William Penn and Independence are tiny, almost unnoticable farm and ranch towns. I see many grandiose ranch houses on hilltops, adorned with pillars and balconies. I go all the way to Burton before I find food. The Burton Cafe has been here forever and never changes. While I eat, a local lady gossips nonstop, whether anyone is listening or not. A mexican cowboy with a terribly scarred face cracks open a Budweiser which he drinks in silence, in lieu of a morning meal. A few other cowboys wander in, sometimes asking a polite question or two.
It’s still cold, so I book it through Round Top and Warrenton to La Grange. I’m debating whether to take the long, scenic bike route, or just cruise on highway 71 to Bastrop. The La Grange DQ has $2 banana splits, and this puts me in a good mood, so I opt for the scenic route.

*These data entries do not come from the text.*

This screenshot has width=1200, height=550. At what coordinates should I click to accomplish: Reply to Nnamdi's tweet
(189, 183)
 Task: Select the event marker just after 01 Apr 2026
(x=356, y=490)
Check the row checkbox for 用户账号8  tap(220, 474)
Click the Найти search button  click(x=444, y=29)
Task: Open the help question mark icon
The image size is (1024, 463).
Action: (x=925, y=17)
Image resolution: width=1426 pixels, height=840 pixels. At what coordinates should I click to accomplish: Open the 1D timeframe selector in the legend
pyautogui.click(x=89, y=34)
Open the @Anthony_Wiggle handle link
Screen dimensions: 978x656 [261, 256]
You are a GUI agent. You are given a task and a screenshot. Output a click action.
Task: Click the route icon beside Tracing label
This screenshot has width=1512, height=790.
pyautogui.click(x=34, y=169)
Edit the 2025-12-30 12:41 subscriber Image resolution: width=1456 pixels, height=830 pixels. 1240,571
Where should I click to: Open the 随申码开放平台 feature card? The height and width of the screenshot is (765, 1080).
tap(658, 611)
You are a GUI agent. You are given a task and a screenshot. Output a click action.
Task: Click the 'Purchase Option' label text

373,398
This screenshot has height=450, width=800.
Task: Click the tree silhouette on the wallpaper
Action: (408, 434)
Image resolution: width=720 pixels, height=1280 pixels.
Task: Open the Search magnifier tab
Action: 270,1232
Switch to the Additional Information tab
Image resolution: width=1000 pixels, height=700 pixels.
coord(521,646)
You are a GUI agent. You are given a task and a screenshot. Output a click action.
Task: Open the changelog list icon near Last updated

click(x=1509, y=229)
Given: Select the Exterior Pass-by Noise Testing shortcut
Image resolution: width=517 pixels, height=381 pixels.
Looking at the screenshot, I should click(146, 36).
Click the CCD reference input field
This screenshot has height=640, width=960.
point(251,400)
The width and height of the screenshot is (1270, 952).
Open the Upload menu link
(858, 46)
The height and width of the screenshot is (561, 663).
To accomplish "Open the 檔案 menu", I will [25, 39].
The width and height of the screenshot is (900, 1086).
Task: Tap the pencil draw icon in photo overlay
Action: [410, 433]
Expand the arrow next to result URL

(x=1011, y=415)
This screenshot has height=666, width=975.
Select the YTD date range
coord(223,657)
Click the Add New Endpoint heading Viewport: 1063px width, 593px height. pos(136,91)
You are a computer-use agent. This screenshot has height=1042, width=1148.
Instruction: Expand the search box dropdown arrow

I plunge north and downward out of La Grange in rolling country with sparse, srubby pinons and junipers. The road through Winchester is even sparser, but small and very light on traffic. Then I enter Beuscher State Park, and the woods fill out. The park road seems custom made for cycling, with short punchy hills, twisty turns, and no cars. I have a blast. The sun comes out and really gives the forest an inviting, fairy tale look. When I reach Bastrop State Park I consider camping, especially after I accidentally ride an extra-grueling loop. The thirst for miles wins out, though, and I move on.
In Bastrop I have a quick bite at Wendy’s, trading money for time again. I notice my rear tire is low, so I fill it at the service station and continue. A few miles later I find a strange little oak forest to camp in. Here I take the time to fix the rear tire, then pitch the tent and call it a day.